§ **TASK TO CARRY OUT**:
Please rewrite the stretch from the first of these lines through the line containing "(x=121, y=82)", replacing "Screen dimensions" with "Screen size" and keeping everything else unchanged.

§ **SUPPLIED DATA**:
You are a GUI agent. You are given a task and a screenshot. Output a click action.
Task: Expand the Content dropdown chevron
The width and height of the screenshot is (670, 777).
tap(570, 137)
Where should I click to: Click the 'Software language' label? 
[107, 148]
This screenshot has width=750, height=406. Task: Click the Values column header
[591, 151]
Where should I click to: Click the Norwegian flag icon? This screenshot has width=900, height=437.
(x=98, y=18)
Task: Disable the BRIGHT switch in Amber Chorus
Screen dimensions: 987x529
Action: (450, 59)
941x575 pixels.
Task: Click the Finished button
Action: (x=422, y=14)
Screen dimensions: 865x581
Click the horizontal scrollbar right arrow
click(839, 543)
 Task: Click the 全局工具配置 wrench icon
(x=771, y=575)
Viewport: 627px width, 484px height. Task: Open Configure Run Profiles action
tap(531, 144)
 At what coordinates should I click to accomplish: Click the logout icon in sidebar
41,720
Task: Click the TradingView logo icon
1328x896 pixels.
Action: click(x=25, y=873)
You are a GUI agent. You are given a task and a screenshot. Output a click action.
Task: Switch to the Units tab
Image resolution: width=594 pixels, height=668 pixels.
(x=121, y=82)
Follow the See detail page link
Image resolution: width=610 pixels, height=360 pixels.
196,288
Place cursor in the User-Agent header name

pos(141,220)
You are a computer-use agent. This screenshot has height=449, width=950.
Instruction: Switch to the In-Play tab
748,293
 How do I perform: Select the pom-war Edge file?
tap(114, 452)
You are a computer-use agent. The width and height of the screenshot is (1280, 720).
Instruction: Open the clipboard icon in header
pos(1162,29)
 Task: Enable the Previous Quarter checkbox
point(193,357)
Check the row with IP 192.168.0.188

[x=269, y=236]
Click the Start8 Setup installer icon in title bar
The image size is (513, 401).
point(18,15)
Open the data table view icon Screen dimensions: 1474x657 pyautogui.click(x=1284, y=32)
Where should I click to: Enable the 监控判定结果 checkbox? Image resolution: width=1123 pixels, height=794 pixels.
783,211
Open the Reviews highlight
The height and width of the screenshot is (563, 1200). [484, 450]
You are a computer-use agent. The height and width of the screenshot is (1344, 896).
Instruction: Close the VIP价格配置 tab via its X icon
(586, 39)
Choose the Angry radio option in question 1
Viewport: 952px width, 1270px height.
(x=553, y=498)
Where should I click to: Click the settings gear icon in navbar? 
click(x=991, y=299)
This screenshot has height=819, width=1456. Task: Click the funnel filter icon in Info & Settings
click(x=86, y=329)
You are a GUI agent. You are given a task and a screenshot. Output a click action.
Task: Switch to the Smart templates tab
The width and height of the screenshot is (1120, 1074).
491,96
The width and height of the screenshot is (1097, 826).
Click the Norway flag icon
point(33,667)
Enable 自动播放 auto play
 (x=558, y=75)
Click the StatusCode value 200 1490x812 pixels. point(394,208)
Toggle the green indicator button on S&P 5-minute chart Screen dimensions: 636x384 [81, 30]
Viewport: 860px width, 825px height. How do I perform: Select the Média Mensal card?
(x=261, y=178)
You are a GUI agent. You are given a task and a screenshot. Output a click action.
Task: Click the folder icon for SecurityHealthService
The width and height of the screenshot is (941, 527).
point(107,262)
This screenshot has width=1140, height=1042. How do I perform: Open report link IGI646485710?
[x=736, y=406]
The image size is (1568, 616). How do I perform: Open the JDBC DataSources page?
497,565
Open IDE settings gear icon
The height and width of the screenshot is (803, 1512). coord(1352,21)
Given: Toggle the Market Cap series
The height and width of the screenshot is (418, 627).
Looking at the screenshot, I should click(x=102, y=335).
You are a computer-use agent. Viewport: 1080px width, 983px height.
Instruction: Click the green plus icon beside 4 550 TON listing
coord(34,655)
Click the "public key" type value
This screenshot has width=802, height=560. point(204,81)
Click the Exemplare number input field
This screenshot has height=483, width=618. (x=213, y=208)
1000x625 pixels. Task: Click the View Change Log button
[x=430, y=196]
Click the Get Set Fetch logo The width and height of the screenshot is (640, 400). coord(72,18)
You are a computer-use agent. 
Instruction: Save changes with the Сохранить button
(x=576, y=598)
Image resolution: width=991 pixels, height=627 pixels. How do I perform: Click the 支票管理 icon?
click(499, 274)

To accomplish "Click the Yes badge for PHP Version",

§ **TASK RESULT**:
You are a GUI agent. You are given a task and a screenshot. Output a click action.
Task: Expand the Content dropdown chevron
The width and height of the screenshot is (670, 777).
tap(570, 137)
Where should I click to: Click the 'Software language' label? 
[107, 148]
This screenshot has width=750, height=406. Task: Click the Values column header
[591, 151]
Where should I click to: Click the Norwegian flag icon? This screenshot has width=900, height=437.
(x=98, y=18)
Task: Disable the BRIGHT switch in Amber Chorus
Screen size: 987x529
Action: (450, 59)
941x575 pixels.
Task: Click the Finished button
Action: (x=422, y=14)
Screen size: 865x581
Click the horizontal scrollbar right arrow
click(839, 543)
 Task: Click the 全局工具配置 wrench icon
(x=771, y=575)
Viewport: 627px width, 484px height. Task: Open Configure Run Profiles action
tap(531, 144)
 At what coordinates should I click to accomplish: Click the logout icon in sidebar
41,720
Task: Click the TradingView logo icon
1328x896 pixels.
Action: click(x=25, y=873)
You are a GUI agent. You are given a task and a screenshot. Output a click action.
Task: Switch to the Units tab
Image resolution: width=594 pixels, height=668 pixels.
(x=121, y=82)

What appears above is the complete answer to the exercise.